**WHAT TO PRODUCE:** Where a line contains "Where should I", begin there and restate word for word every line to the end of the entries below, pictures excluded.

**GIVEN RECORDS:**

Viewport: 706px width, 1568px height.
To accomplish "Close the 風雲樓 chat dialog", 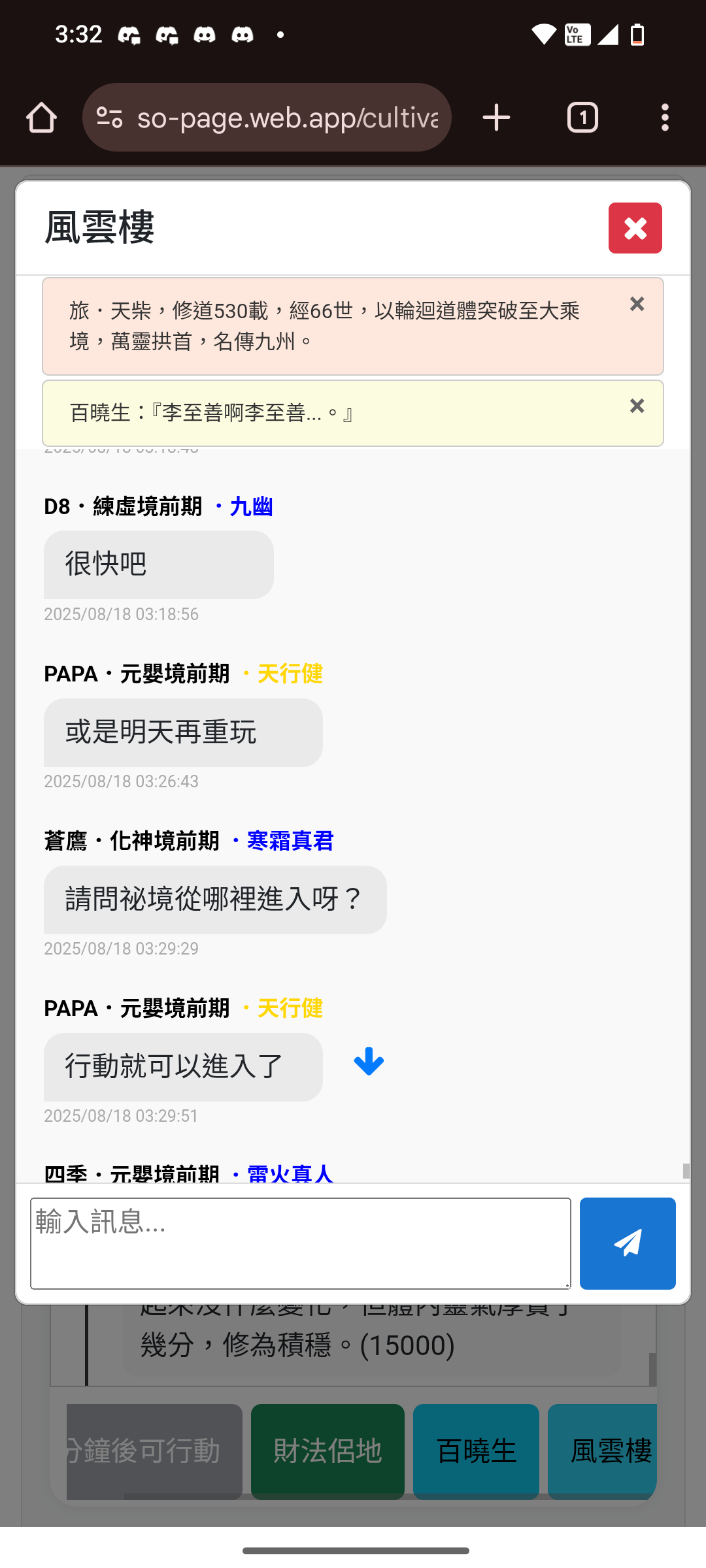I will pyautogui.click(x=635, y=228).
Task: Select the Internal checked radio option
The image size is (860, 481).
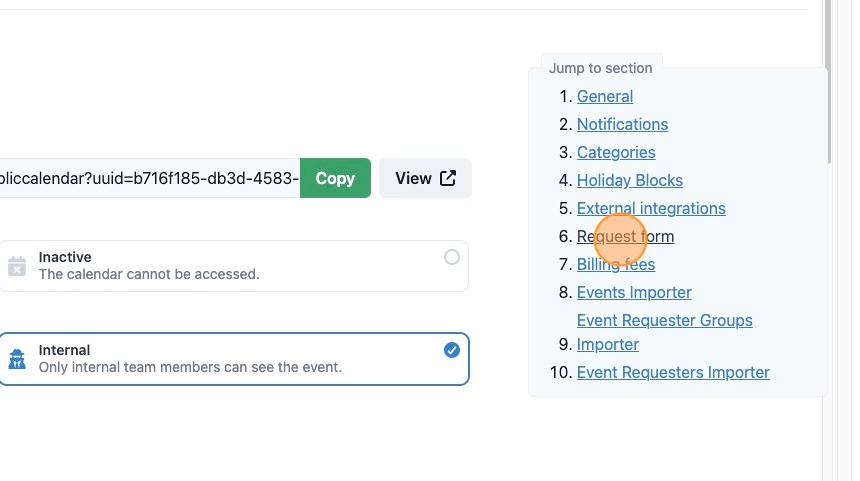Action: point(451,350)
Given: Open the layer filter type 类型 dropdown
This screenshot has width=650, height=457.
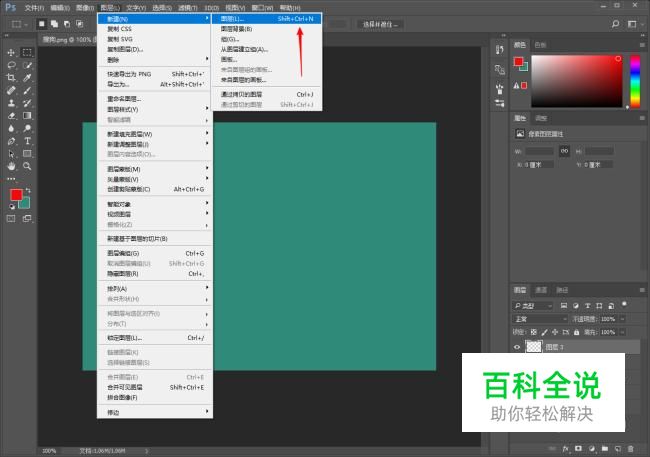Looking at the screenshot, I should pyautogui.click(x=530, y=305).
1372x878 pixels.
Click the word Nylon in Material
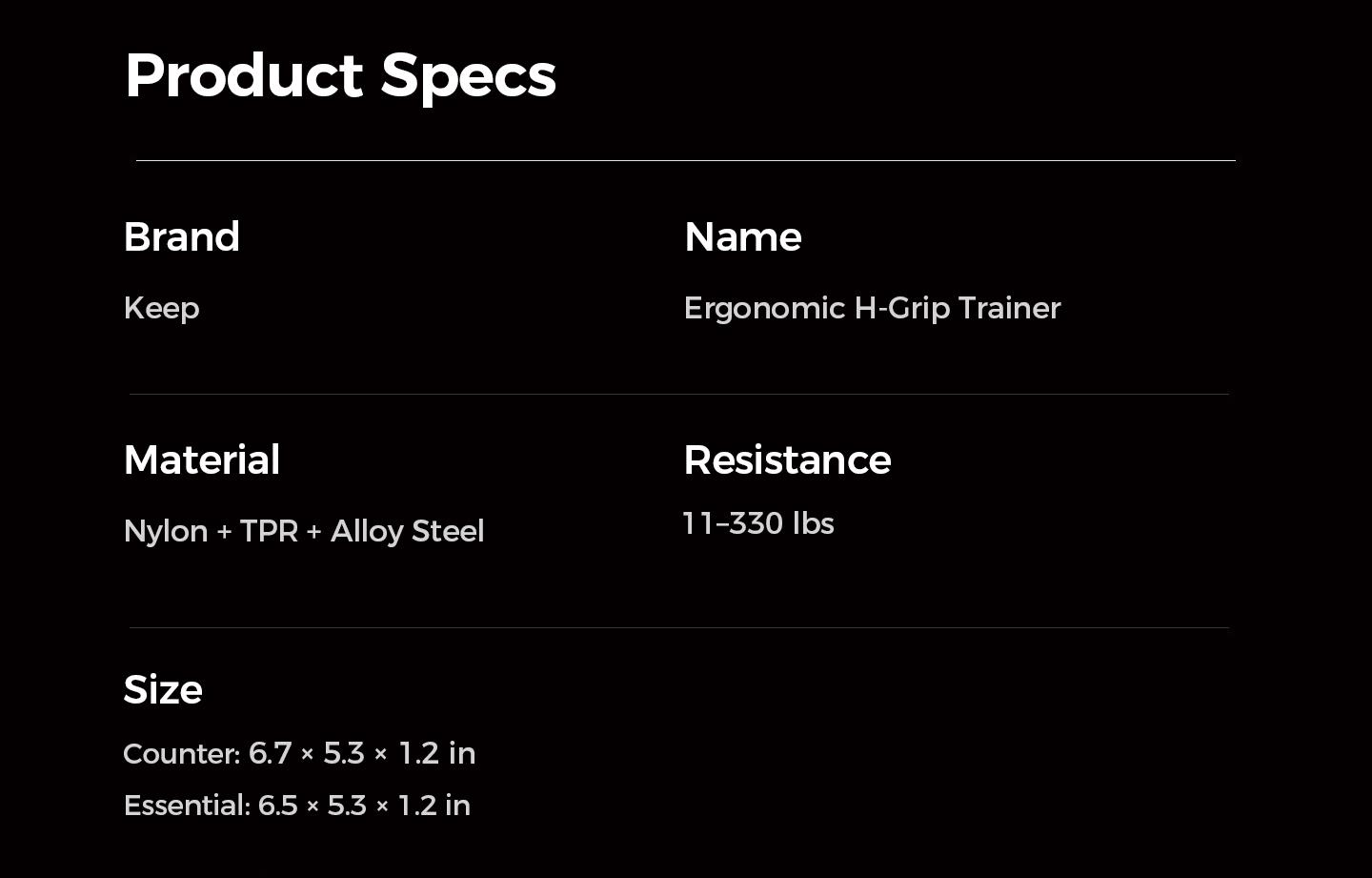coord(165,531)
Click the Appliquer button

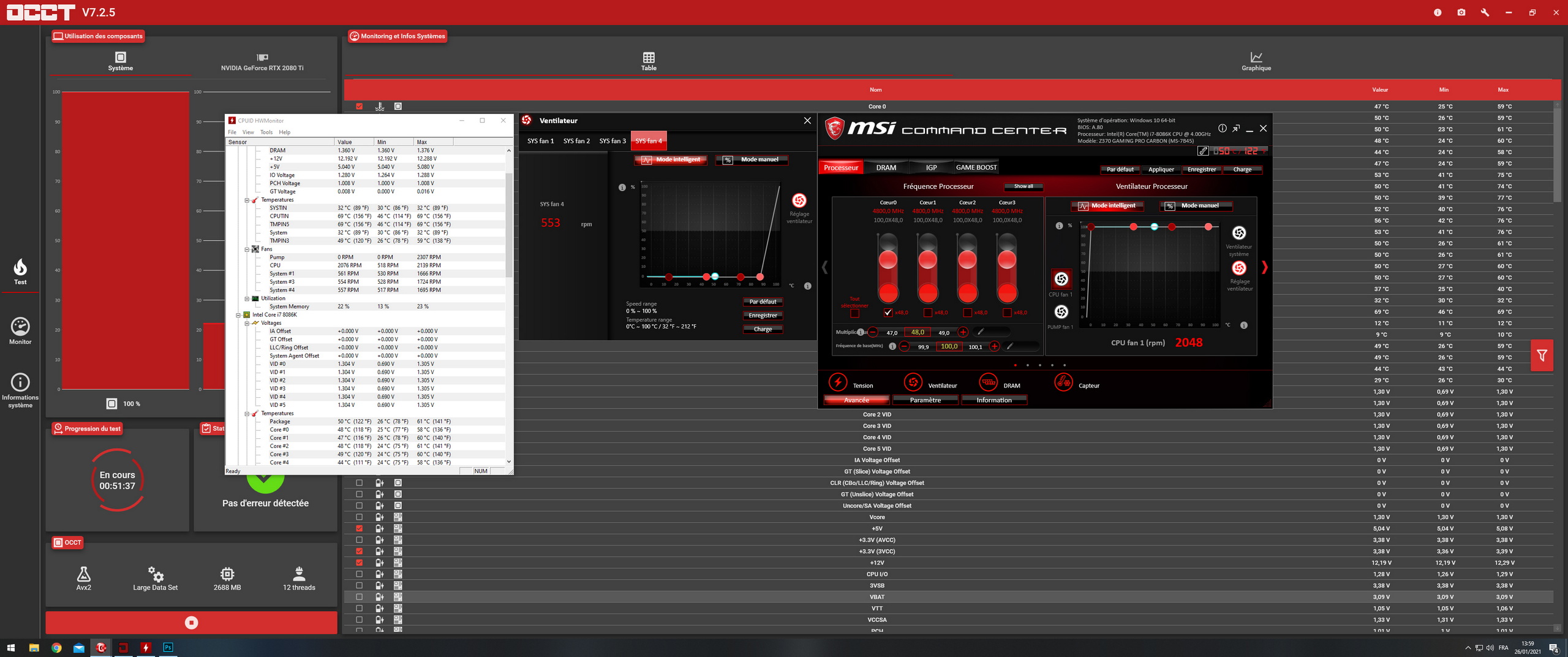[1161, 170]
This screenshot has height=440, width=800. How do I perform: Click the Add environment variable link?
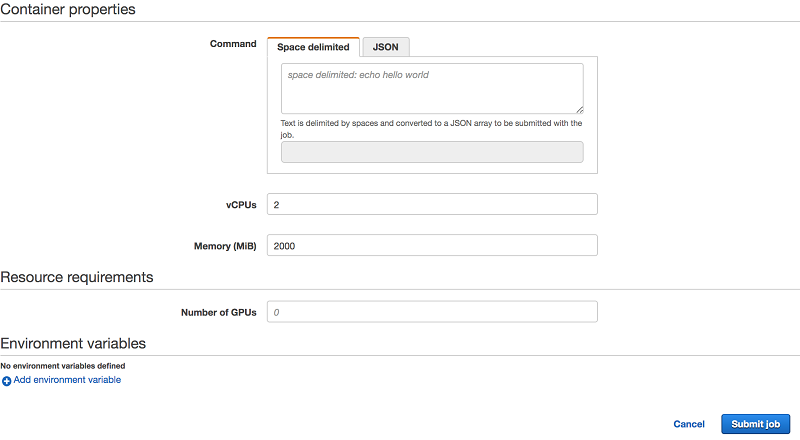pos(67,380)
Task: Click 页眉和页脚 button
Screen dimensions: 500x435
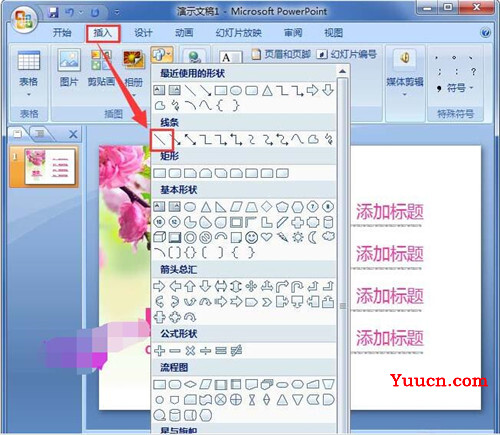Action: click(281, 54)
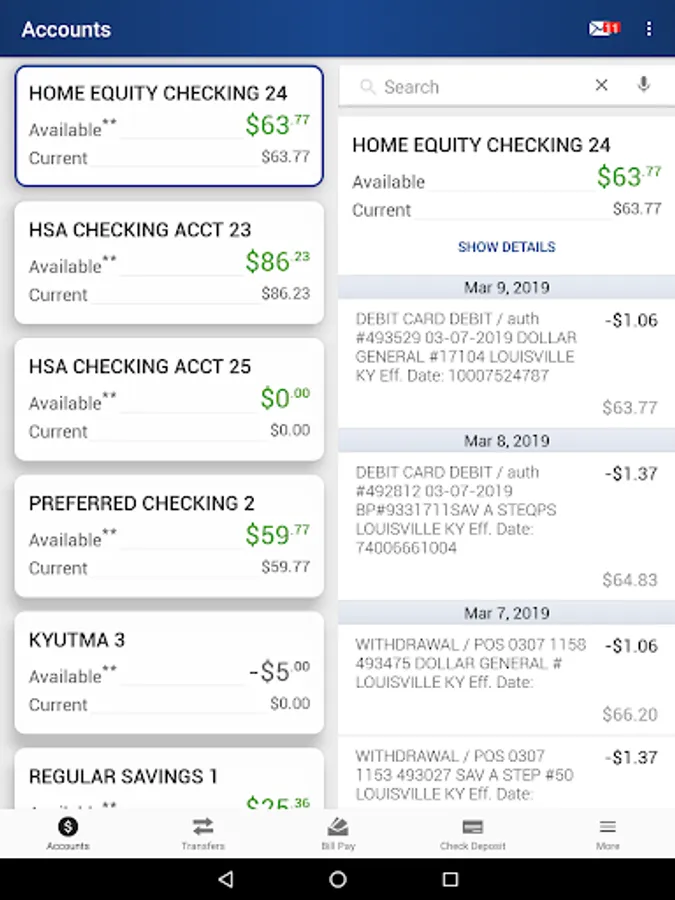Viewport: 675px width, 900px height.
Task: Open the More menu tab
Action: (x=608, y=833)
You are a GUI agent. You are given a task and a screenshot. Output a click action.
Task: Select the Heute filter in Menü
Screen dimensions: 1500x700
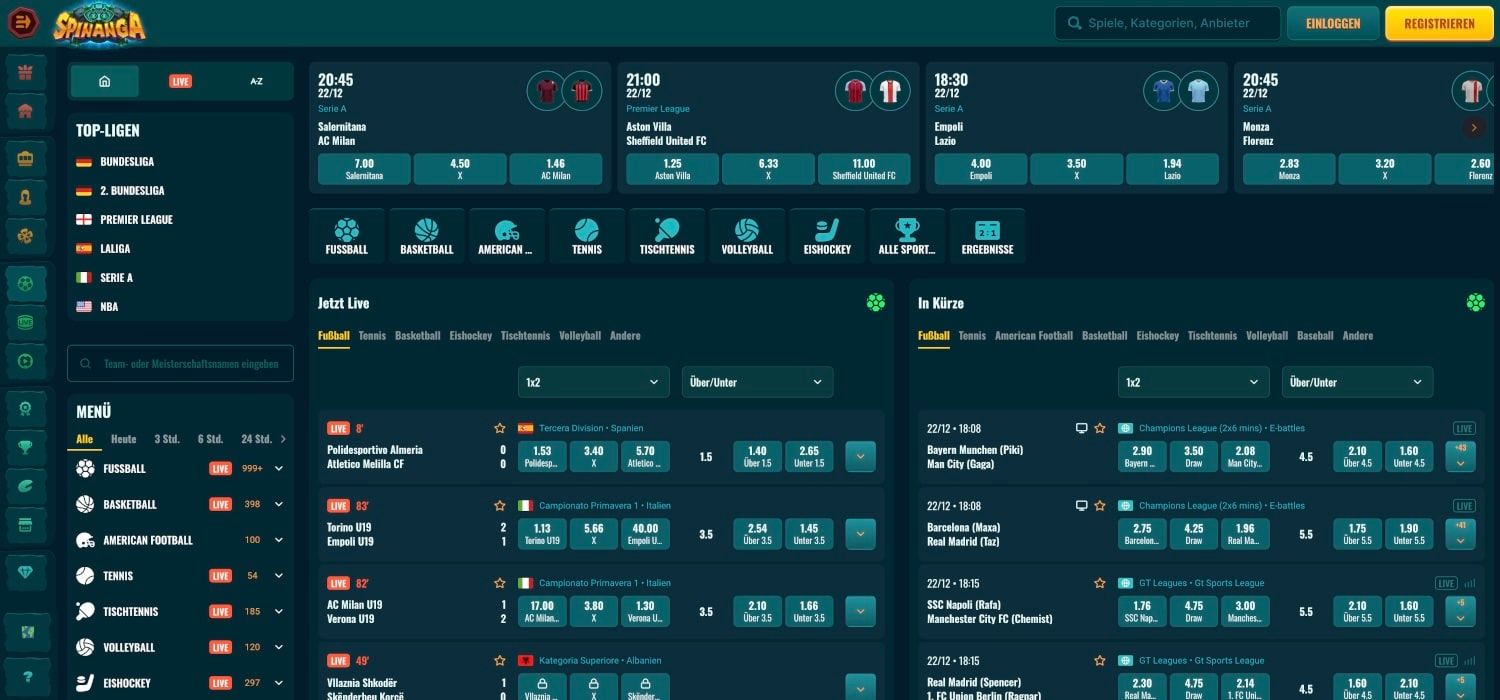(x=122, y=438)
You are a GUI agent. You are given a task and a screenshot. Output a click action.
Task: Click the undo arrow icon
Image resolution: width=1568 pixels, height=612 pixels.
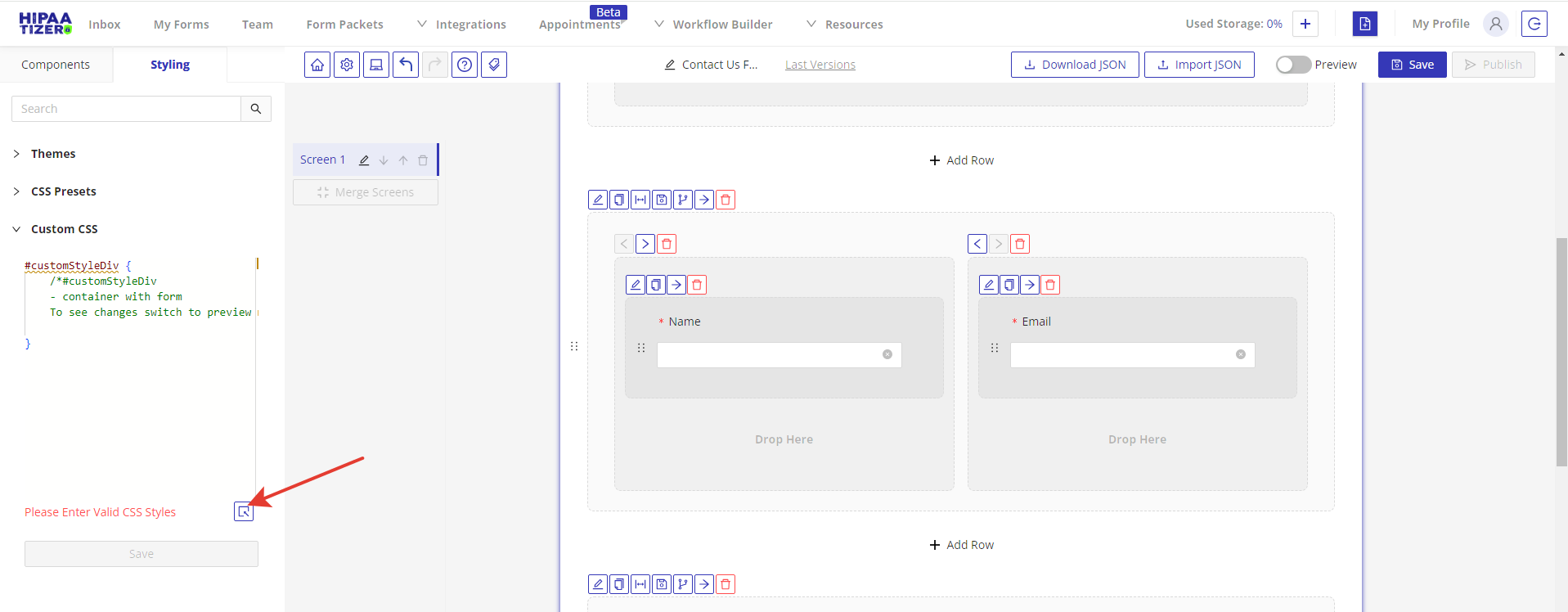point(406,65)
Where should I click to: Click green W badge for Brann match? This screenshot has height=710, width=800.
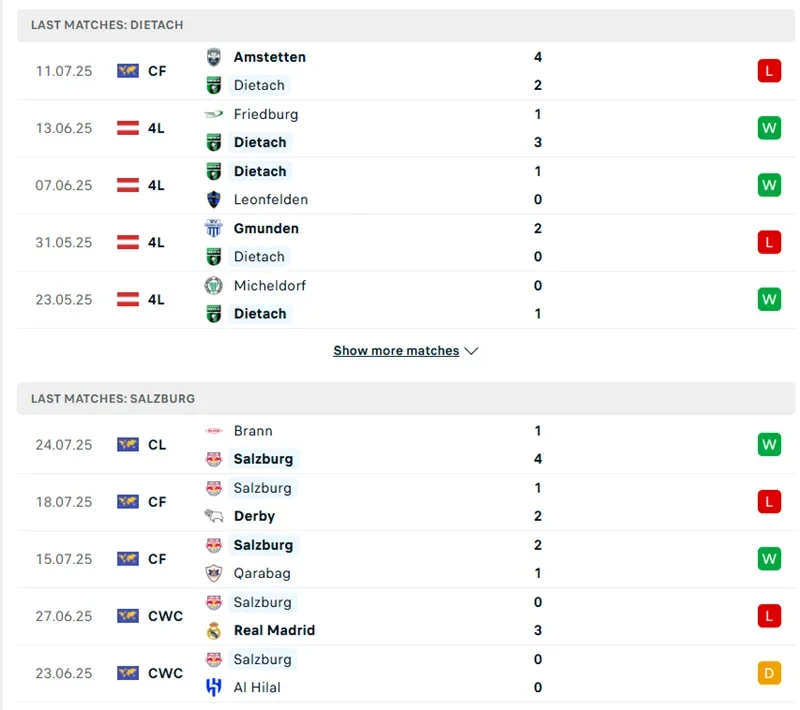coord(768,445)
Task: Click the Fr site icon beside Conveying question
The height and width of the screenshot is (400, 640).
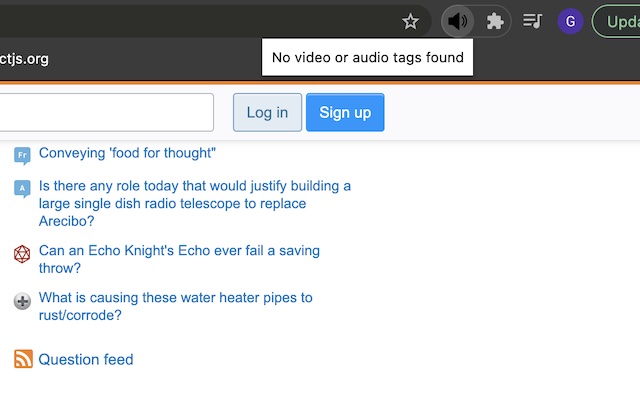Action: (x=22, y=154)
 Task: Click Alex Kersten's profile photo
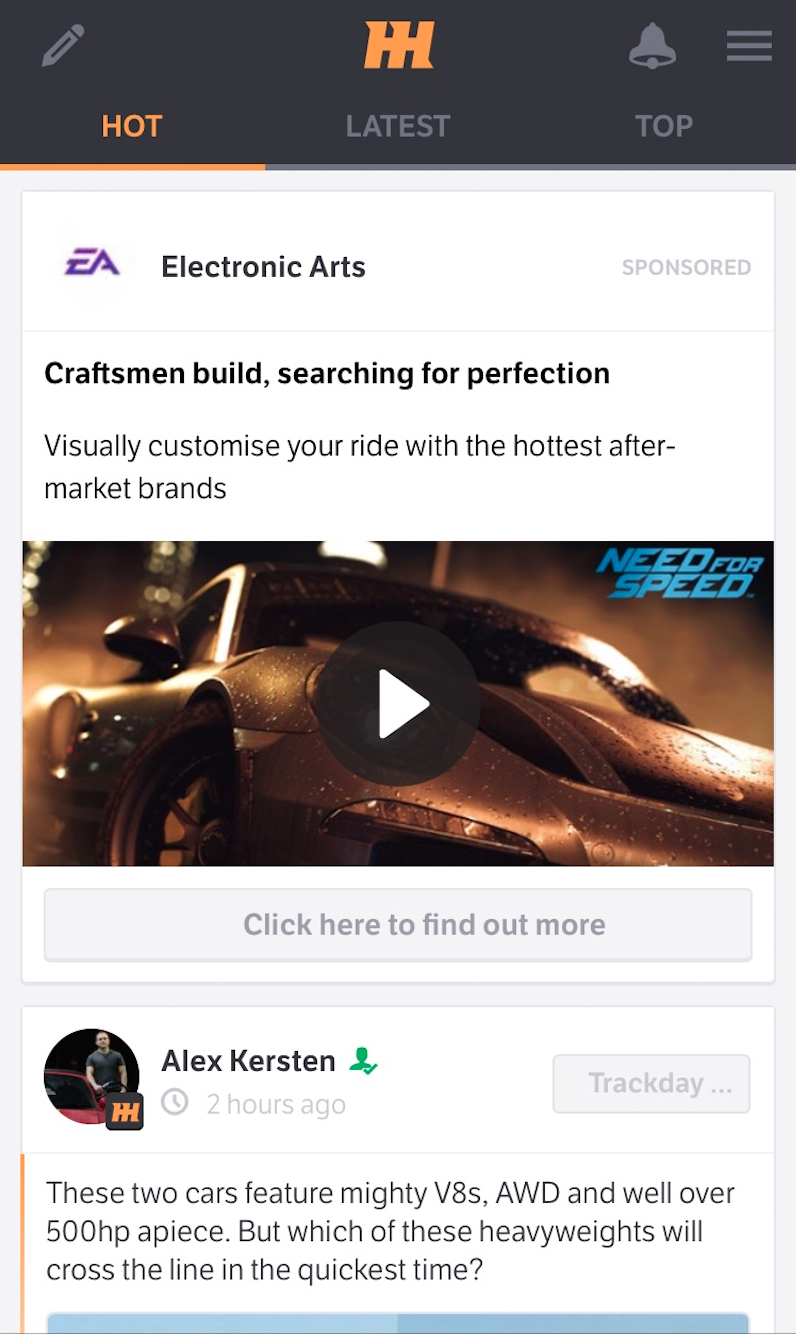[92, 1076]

**WRITTEN REPLY:**
Where should I click to: Click green W badge for Brann match? This screenshot has height=710, width=800.
coord(768,445)
Task: Click the Fr site icon beside Conveying question
The height and width of the screenshot is (400, 640).
Action: (x=22, y=154)
 Task: Click Alex Kersten's profile photo
[92, 1076]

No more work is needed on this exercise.